Error Reporting and Return Codes

libavif does not crash when encountering malformed files. Instead, it uses a robust error-reporting system utilizing the avifResult enum. Common results returned during failed decodes include:

• AVIF_RESULT_TRUNCATED_DATA: Returned when the input buffer is too small or cut off before the expected end of the stream.
• AVIF_RESULT_BMFF_PARSE_FAILED: Returned when the ISOBMFF container structure is illegal or unreadable.
• AVIF_RESULT_DECODE_COLOR_FAILED: Returned when the container is valid, but the AV1 decoder fails to process the compressed color payload.
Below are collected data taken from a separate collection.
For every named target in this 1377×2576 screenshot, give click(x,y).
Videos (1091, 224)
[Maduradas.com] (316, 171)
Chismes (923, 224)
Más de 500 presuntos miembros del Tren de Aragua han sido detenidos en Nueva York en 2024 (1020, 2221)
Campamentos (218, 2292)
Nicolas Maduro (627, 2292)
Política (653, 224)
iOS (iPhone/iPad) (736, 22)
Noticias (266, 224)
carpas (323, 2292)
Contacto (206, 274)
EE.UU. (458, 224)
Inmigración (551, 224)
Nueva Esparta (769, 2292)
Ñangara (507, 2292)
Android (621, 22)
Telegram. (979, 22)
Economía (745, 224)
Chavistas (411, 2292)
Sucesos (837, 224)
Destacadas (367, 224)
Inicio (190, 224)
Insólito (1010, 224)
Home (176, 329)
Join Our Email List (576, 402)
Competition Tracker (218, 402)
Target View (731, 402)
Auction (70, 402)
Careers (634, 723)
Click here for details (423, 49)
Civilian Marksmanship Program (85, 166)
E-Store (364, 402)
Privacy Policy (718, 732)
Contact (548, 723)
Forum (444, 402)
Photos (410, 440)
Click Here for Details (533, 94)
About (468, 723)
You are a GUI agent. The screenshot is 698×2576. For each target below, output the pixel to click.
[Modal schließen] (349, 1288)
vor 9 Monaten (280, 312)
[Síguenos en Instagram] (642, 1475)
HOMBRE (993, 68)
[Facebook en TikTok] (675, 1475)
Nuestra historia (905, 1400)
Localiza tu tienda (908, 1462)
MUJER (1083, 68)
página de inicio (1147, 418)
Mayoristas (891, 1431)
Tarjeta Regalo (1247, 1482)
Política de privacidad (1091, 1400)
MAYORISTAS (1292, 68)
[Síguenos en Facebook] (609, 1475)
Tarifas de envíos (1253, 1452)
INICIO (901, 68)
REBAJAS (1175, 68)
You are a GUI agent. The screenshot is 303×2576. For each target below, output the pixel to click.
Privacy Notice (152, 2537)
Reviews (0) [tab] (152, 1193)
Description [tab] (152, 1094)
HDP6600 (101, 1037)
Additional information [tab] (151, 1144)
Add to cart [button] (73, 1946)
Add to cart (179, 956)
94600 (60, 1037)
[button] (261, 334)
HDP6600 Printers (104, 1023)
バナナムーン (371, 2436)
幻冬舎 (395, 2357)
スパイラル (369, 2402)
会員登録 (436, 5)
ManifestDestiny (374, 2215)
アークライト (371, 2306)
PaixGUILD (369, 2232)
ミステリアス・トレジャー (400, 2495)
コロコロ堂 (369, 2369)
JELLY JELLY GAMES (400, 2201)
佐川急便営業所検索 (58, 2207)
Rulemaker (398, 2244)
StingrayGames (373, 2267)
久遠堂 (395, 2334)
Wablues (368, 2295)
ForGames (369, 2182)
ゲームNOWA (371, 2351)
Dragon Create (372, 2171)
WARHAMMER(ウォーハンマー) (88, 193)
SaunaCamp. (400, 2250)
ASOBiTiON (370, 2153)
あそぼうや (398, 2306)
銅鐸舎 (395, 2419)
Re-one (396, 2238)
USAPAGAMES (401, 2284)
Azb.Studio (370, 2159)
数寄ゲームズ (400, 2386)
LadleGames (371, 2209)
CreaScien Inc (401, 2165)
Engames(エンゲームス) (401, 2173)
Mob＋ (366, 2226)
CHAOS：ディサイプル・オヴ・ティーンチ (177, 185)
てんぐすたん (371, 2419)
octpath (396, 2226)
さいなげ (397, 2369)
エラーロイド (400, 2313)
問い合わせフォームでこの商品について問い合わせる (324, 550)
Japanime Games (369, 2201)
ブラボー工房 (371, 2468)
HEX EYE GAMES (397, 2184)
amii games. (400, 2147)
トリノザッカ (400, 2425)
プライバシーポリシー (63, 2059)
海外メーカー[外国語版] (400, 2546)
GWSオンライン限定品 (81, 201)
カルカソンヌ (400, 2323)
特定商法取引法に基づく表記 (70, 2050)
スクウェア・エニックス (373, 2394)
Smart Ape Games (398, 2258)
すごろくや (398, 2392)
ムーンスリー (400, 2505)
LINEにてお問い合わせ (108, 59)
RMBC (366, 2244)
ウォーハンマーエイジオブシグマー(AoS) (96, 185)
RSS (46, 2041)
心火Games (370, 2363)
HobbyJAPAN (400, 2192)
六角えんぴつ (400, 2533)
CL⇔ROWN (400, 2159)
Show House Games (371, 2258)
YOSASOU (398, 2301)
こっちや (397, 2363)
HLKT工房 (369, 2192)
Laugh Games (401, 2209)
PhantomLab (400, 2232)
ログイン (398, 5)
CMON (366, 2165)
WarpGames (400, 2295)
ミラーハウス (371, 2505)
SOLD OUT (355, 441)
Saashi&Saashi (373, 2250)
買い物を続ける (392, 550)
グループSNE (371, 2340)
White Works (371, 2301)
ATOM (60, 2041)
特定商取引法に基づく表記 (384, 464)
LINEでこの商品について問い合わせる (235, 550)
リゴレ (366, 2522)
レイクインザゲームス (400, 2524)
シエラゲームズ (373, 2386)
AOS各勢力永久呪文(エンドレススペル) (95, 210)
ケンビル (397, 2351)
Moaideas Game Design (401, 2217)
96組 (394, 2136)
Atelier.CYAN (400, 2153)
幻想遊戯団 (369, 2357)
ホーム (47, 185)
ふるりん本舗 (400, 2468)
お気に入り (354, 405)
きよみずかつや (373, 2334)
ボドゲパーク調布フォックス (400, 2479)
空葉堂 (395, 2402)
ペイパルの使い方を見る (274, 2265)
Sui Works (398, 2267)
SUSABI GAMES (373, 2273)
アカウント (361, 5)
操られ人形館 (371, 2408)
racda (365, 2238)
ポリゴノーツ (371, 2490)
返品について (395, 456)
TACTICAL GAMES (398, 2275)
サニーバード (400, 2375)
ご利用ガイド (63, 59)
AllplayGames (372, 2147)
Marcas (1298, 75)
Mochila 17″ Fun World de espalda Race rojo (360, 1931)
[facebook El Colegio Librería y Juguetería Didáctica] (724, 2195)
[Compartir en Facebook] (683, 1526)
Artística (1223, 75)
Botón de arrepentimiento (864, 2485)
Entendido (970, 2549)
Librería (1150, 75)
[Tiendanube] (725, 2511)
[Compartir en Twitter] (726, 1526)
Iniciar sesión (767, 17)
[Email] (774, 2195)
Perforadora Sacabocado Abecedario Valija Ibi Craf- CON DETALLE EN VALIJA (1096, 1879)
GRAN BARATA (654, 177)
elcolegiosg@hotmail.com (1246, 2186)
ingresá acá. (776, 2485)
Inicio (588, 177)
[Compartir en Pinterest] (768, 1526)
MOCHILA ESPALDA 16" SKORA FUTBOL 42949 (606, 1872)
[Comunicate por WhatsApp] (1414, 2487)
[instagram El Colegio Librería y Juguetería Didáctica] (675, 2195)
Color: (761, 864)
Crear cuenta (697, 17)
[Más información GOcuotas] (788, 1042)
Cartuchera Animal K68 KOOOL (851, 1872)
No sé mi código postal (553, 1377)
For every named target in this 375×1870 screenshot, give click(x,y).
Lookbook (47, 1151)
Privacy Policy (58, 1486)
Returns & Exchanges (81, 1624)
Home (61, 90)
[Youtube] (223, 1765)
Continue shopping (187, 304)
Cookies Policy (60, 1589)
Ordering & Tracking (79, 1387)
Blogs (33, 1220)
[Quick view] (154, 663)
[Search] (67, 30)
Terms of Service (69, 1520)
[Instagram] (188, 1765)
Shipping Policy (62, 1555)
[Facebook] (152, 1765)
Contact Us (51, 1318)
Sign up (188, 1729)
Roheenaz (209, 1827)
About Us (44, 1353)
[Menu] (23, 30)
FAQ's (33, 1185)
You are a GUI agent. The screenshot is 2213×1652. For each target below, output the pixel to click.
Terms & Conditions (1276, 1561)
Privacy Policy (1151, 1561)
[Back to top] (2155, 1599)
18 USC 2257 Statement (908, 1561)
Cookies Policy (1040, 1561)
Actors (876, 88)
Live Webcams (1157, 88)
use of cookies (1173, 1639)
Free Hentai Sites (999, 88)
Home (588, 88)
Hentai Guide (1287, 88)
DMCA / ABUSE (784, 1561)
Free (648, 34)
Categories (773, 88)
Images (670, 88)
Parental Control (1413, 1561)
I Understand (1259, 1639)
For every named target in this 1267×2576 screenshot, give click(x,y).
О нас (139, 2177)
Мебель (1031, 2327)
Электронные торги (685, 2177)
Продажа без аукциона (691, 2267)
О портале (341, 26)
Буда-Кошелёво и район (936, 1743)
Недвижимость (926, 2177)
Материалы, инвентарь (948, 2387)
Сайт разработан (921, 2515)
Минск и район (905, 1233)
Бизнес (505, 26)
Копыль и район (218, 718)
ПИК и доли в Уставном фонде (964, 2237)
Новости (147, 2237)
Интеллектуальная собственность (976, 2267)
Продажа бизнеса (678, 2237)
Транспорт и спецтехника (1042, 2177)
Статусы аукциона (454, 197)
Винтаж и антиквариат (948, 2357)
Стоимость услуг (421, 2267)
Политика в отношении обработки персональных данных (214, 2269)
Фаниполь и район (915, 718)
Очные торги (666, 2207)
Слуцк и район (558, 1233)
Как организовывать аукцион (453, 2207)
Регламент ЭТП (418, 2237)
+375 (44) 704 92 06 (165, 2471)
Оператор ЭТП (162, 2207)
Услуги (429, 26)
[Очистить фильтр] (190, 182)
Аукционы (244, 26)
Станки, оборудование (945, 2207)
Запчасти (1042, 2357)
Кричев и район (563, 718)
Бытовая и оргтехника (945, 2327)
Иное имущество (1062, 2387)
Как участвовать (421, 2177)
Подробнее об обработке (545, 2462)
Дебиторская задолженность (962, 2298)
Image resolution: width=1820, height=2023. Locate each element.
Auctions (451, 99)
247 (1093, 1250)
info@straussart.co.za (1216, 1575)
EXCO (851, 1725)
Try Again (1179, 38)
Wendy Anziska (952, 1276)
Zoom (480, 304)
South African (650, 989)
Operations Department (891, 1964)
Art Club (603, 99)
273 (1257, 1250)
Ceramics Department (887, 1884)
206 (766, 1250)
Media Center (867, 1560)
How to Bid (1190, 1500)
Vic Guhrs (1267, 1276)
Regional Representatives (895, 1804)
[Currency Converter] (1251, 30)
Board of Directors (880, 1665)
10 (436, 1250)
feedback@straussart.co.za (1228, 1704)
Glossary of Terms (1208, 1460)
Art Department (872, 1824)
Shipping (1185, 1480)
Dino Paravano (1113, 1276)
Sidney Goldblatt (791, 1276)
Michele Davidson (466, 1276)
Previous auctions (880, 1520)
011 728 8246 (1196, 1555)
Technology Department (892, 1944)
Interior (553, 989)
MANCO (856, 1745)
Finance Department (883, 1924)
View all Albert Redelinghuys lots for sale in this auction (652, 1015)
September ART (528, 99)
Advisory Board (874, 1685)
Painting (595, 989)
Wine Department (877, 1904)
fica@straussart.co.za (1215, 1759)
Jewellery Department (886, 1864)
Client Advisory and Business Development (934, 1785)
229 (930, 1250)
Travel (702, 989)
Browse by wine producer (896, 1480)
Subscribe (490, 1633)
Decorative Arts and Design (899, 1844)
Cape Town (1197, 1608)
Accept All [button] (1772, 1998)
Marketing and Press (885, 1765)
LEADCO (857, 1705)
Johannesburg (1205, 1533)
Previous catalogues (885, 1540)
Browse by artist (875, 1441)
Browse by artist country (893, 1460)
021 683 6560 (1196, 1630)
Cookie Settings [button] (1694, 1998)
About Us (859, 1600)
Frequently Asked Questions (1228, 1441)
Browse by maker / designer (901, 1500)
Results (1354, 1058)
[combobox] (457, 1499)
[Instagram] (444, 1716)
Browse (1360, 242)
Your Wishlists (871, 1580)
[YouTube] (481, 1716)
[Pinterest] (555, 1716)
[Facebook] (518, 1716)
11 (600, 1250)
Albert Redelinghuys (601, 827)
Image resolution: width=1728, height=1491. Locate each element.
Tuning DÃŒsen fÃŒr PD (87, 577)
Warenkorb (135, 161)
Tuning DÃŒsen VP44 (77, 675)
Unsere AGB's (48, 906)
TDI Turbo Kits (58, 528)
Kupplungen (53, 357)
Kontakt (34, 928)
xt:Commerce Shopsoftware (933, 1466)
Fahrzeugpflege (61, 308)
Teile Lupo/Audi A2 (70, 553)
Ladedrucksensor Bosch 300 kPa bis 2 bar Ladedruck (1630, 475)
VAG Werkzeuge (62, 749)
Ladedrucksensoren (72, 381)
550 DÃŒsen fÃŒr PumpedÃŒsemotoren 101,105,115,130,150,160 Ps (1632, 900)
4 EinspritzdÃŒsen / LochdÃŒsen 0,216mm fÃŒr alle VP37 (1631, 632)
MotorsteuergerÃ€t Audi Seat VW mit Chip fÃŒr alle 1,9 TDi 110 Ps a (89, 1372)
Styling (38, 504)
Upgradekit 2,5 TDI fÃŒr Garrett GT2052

Security and Memory Safety

Because AVIF files are widely used on the web, libavif is designed with strict security boundaries to prevent exploits like buffer overflows or out-of-bounds reads. The library is continuously fuzzed via projects like Google’s OSS-Fuzz. This testing ensures that even highly corrupted, malicious, or randomly mutated bitstreams are safely rejected without compromising the host system’s memory safety.